Regardless of his buffaloes’ monumentality, Linklater preserves the galleries’ huge openness to accommodate the work’s essential efficiency part. On Saturdays afternoons, “bison bison (dance_hum for dirtbath)” takes place, written and choreographed by the artist Tanya Lukin Linklater, Duane Linklater’s spouse and frequent collaborator. Over the course of 44 minutes, dancers tempo across the room, experiencing this digital panorama the way in which buffalo may. At occasions they undertake actions meant to honor or map it, as when a performer makes charcoal rubbings of the granite plugs within the flooring. Their actions drive the music, “buffalounit,” composed by eagleswitheyesclosed (a collaboration between Linklater and his son Tobias) and performed by a drummer, cellist, and bass guitarist. Over seven weeks, the variety of dancers and musicians will winnow away, ending with a single percussionist and a single determine in movement.

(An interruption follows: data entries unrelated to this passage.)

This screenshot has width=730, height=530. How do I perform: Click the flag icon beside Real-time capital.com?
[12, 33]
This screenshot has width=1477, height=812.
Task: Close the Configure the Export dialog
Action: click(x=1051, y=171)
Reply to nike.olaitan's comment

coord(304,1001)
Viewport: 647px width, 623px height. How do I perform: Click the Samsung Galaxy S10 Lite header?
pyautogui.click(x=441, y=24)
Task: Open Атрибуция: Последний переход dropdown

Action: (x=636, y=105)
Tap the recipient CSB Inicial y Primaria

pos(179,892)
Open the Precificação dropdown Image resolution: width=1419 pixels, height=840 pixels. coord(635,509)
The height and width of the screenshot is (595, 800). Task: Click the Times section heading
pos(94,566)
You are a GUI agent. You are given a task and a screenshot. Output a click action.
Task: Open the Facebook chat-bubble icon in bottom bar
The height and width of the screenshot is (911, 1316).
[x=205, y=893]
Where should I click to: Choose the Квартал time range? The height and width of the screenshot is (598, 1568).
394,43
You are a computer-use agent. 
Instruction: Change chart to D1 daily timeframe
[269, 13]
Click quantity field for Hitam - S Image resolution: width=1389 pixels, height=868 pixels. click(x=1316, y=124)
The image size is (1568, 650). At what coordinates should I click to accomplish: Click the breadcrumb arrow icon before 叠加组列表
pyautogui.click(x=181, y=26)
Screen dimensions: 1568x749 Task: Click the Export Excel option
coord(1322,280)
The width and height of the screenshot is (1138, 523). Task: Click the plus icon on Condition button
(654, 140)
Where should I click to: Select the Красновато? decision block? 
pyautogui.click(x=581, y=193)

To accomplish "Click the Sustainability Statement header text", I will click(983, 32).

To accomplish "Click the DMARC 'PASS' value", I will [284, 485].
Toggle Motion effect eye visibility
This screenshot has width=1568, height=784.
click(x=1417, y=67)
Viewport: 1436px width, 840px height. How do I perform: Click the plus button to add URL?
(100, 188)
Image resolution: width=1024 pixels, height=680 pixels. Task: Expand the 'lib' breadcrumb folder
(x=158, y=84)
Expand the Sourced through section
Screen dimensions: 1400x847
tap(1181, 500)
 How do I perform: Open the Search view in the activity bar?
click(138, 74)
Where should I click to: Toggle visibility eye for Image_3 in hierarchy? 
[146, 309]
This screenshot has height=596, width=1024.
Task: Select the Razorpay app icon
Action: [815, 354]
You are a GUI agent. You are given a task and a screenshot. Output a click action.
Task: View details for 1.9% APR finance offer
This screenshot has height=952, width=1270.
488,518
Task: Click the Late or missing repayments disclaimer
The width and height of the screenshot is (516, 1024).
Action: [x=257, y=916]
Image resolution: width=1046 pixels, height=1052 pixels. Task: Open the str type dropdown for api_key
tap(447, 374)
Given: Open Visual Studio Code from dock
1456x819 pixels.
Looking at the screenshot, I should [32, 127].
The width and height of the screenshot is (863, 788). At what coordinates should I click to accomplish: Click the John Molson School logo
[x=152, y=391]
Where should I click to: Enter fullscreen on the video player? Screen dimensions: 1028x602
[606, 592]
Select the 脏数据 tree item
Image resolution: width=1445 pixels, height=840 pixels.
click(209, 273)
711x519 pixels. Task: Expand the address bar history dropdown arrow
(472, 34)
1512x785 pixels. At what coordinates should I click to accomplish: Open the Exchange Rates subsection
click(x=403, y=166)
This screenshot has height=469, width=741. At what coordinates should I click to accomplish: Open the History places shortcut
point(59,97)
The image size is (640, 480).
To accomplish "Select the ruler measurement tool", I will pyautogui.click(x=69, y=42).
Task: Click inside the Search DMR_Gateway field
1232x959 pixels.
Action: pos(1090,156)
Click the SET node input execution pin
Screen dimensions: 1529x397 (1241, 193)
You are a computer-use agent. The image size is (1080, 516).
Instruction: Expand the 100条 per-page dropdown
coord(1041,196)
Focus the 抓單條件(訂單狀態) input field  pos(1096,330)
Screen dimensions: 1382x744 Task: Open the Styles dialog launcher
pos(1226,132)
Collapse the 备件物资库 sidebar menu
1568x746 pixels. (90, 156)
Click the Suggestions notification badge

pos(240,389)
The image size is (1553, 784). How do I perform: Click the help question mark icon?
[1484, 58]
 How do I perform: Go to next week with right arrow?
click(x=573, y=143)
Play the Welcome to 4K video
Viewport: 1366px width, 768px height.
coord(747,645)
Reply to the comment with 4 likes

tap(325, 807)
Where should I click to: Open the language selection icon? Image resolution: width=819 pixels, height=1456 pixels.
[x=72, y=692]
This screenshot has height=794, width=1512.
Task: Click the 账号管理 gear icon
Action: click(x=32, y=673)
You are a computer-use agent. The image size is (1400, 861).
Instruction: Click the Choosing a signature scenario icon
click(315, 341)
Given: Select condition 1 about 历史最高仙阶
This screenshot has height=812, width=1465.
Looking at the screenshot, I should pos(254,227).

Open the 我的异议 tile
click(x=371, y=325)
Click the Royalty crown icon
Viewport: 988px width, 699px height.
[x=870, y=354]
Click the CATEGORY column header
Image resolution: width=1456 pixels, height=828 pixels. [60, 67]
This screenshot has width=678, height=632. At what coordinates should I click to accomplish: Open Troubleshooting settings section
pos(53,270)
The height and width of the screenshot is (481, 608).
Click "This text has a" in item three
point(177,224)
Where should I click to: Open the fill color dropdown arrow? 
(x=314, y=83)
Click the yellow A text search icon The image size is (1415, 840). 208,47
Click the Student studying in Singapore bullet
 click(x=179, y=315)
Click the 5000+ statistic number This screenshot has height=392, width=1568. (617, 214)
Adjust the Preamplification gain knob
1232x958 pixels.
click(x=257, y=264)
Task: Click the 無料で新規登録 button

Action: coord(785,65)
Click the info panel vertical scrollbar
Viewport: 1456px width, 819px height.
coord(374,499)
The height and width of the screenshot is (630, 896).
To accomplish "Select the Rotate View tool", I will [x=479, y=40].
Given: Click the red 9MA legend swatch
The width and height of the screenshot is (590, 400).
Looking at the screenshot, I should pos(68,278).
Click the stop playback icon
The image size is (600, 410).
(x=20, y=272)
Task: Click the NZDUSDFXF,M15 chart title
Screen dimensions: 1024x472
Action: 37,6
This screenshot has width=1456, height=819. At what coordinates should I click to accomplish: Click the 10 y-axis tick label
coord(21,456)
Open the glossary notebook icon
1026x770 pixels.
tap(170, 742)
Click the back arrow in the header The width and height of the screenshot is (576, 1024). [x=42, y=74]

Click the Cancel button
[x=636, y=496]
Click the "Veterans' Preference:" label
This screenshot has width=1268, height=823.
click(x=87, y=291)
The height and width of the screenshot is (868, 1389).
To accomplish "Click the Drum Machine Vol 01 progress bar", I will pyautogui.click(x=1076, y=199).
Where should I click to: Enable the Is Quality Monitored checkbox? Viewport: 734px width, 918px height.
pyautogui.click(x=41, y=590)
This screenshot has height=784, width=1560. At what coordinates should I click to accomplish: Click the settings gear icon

Rendered in oil stick, paint, and graphite on three panels, “kitaskînaw_kitaskînawâw (each indian I do know hates that track)” — the track within the title is, I believe, the basic anthem of westward growth, “House on the Vary” — recollects the historical past of summary portray by means of its gestural strokes in pink, white, and blue (plus touches of browns and beige) and dimension (it measures round 11 by 6.5 ft). However the marks additionally coalesce right into a duck-rabbit picture of a buffalo laying on its aspect and a tough map of the North American continent. Within the different gallery is “wallowwallow,” a round kind product of soil, hay, clay, and brown, grey, and blue pigment on metal and surrounded by a halo utilized on to the brick wall. It’s meant to recommend the hollows the buffalo make as they roll round on the soil, reshaping the panorama as they go, nevertheless it additionally reads because the Earth seen from area. Linklater ties the well-being of his buffalo to that of the Indigenous individuals with whom they’ve lengthy lived symbiotically — and even to that of the world itself — not in nostalgic phrases however in futurist ones by way of robotic buffalos and titles that recommend pc file names. As a complete, 12 + 2 appears to level us to an vital fact: We stay in a world that buffalo create.





Duane Linklater: 12 + 2 continues at Dia Chelsea (537 West twenty second Road, Chelsea, Manhattan) by means of January 24, 2026. The exhibition was curated by Matilde Guidelli-Guidi.